One of the first things James “Duke” Aiona says he’ll do if he’s elected governor of Hawaii is call for an independent audit of the education department’s performance and finances — something that hasn’t been done since 1973.

The Republican party’s leading gubernatorial candidate introduced Thursday his education policy agenda, which he said increases principals’ authority and responds to decades-old criticism of an education system lacking accountability.

Strangely, parts of his plan sounded a lot like the proposals of a possible Democratic general election opponent, former Congressman Neil Abercrombie. The other leading Democratic contender, Honolulu Mayor Mufi Hannemann, hasn’t issued a policy statement on education.

Both Abercrombie and Aiona say that education is a central issue of the campaign. Both say that principals need more power. And while their approaches to the department of education are different, they both want to shift power to the schools. (These same themes emerged when three former Democratic governors created their own grassroots organizationfor education reform earlier this year.)

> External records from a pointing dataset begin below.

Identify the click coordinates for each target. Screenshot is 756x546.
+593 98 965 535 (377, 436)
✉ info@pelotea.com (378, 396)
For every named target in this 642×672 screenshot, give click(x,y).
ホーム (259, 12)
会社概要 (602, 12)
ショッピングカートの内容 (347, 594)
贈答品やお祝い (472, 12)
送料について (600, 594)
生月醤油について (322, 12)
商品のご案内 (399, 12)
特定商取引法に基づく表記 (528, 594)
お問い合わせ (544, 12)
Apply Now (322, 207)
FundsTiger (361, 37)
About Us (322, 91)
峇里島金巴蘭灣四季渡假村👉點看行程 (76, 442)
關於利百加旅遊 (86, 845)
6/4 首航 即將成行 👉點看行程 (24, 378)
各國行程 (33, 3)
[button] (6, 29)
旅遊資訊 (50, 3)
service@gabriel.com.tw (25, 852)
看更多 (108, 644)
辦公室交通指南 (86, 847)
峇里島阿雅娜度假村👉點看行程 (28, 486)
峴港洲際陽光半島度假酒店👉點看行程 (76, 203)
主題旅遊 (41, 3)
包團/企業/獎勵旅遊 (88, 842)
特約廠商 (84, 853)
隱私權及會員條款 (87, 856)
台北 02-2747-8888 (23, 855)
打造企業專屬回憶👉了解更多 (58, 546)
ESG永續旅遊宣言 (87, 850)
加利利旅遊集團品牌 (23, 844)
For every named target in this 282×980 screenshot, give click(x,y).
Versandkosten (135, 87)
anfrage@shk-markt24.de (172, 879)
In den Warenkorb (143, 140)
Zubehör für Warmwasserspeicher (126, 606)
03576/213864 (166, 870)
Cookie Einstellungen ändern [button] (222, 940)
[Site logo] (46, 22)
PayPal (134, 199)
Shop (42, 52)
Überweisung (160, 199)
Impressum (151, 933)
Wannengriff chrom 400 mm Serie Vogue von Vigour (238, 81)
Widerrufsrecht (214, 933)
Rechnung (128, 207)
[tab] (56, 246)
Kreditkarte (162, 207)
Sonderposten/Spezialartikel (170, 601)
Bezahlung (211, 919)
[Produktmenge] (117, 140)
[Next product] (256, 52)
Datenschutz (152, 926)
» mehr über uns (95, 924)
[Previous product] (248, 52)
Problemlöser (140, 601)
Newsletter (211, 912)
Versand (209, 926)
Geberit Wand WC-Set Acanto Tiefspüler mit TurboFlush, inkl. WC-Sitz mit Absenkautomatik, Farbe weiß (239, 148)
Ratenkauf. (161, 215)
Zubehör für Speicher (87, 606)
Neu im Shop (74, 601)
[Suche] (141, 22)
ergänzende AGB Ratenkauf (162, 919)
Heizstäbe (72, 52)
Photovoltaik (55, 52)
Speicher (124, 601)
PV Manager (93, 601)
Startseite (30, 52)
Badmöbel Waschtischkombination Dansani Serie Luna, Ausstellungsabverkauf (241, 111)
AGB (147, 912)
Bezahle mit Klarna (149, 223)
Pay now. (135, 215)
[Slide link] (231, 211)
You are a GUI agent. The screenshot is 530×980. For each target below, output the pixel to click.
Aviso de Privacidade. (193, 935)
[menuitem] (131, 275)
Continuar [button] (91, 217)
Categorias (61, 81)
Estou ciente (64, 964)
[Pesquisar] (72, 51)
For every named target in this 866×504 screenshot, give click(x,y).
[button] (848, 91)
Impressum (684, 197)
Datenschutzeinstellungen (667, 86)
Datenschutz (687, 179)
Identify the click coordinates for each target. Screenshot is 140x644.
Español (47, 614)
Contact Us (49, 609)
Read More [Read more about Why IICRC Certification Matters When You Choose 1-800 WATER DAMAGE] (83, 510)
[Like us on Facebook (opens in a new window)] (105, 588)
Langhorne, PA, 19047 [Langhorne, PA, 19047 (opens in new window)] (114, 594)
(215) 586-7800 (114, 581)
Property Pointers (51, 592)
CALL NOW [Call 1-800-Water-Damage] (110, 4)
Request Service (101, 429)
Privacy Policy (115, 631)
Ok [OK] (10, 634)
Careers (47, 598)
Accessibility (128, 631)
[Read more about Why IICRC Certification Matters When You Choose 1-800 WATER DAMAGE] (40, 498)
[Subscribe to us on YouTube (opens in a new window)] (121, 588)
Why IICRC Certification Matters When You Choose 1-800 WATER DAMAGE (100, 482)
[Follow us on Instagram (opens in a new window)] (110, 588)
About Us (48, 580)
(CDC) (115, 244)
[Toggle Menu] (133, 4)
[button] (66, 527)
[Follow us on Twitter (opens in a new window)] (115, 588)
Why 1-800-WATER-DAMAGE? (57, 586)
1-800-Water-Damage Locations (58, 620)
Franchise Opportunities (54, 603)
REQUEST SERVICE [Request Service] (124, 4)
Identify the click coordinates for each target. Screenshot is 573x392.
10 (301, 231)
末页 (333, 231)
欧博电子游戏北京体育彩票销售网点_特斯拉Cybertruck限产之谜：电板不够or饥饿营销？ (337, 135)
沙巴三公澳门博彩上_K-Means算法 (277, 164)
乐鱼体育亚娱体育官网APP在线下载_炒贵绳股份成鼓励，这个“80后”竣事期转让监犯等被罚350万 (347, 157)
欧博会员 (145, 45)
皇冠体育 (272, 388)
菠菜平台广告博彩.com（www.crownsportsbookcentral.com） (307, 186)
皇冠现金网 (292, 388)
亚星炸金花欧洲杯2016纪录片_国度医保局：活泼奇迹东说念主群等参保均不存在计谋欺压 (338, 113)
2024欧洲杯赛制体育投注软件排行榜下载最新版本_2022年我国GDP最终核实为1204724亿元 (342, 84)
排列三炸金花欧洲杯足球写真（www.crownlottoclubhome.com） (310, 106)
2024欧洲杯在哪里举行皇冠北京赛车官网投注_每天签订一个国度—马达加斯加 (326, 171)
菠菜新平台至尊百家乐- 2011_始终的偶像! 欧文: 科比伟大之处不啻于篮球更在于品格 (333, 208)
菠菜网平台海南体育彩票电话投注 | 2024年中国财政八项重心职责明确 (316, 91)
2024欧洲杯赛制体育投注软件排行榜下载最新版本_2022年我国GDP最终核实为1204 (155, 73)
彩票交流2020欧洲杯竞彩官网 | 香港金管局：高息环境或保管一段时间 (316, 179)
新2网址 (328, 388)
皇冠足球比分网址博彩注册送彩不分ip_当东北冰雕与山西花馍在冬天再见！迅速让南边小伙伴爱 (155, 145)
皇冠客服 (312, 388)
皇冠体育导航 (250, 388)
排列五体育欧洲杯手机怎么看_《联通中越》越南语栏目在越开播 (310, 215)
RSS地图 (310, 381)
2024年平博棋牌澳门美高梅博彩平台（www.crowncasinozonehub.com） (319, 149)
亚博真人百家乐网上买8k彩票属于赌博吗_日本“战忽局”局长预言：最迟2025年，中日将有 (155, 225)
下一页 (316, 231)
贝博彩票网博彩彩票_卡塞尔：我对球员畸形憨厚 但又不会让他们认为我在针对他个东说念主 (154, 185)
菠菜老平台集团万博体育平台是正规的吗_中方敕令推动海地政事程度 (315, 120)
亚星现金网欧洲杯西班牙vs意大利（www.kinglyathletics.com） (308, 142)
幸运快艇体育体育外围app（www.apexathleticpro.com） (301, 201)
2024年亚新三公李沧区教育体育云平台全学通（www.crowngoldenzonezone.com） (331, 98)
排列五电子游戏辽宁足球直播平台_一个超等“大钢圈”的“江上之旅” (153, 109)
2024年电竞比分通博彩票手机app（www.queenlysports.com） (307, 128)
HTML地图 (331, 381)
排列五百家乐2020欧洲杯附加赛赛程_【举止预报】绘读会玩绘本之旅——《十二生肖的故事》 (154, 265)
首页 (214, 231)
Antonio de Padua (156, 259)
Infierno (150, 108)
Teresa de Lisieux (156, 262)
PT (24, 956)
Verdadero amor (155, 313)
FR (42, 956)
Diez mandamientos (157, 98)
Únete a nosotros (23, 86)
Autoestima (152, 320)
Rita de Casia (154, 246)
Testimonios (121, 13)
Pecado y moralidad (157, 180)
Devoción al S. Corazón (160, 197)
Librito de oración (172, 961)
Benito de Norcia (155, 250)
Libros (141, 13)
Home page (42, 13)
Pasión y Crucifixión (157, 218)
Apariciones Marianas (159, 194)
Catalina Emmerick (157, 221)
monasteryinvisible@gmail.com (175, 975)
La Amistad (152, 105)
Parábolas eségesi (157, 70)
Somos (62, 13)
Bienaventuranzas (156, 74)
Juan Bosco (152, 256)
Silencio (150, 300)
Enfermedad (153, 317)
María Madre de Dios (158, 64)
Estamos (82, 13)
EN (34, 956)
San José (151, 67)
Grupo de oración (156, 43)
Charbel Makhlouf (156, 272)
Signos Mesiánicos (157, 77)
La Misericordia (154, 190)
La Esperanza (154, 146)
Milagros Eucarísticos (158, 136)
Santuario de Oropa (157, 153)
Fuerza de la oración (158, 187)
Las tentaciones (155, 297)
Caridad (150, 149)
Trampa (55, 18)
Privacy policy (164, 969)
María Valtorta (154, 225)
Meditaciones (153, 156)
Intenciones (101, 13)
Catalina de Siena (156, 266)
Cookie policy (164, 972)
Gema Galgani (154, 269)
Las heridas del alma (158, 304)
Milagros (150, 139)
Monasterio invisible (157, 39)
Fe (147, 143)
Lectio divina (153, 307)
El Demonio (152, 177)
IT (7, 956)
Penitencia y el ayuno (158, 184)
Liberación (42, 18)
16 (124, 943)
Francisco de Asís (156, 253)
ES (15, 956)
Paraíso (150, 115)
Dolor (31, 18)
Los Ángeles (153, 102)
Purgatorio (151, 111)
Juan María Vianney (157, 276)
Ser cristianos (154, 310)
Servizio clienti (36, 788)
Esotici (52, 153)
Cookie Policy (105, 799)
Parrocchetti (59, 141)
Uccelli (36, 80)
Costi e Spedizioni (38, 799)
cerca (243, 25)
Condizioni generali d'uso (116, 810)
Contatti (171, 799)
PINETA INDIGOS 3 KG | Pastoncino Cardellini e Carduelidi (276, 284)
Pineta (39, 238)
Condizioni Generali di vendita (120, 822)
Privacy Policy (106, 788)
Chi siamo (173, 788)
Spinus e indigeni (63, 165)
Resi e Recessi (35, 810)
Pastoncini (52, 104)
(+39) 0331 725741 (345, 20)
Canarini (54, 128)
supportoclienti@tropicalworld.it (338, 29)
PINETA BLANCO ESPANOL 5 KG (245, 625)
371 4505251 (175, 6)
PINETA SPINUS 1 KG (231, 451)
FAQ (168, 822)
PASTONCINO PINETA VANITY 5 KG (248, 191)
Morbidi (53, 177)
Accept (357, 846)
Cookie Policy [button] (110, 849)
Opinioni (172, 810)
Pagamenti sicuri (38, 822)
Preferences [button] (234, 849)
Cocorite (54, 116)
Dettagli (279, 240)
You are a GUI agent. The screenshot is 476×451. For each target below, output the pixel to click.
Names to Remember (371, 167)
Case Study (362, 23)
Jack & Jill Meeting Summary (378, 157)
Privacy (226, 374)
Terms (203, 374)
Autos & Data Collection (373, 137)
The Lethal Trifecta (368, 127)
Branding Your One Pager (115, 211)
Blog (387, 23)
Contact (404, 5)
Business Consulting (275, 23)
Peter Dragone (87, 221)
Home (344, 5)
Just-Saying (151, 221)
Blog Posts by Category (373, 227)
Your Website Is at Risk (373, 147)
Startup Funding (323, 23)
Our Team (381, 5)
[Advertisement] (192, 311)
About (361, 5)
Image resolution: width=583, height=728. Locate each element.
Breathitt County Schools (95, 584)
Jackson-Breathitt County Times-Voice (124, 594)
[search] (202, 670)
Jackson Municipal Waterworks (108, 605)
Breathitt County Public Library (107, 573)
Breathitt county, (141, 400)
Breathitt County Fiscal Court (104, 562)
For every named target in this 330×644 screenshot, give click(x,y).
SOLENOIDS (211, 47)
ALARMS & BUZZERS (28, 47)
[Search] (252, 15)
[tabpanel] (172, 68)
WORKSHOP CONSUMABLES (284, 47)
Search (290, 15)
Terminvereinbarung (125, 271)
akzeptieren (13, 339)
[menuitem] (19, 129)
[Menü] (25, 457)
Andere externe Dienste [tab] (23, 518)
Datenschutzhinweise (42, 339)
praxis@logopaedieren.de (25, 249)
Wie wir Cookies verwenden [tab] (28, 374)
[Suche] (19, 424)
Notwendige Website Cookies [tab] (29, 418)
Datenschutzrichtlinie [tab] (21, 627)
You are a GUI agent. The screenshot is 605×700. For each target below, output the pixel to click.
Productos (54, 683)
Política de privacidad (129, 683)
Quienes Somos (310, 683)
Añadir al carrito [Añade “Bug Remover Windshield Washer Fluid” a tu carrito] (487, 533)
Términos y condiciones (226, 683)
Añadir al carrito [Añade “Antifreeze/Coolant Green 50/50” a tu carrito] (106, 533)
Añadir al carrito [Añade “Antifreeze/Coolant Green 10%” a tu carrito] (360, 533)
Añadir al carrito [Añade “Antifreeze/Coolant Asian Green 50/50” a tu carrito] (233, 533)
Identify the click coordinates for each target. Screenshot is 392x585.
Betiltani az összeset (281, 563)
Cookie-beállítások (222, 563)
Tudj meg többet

Aiona unveiled his education plan at his campaign headquarters. Abercrombie released his plan in April. Aiona’s plan includes restructuring the Hawaii Department of Education based on the audit results and on voters’ decision this November about whether they want to replace the current elected board with an appointed one.

Aiona said he wants to give principals more authority to hire and fire, and that he would encourage principals to be the “chief education officers,” or CEOs, of their schools. Abercrombie says he would start leadership academies to help principals become, you guessed it, “CEOs of their schools.”

As governor, Aiona said he would also:

  • Negotiate for performance evaluations of educators.

  • Expand science, technology, engineering and mathematics, or STEM, programs in all schools within the first year.

  • Expand pre-kindergarten opportunities. This comes the same week that Gov. Linda Lingle, for whom Aiona is lieutenant governor, signed a bill ending a junior kindergarten program and establishing a council to find alternative solutions for early childhood education. 


  • Champion continued Race to the Top reforms.

  • Strive to give principals control of 90 cents out of every education dollar.
     

  • Advocate for the creation of magnet schools and expanded vocational education.

  • Support home schooling.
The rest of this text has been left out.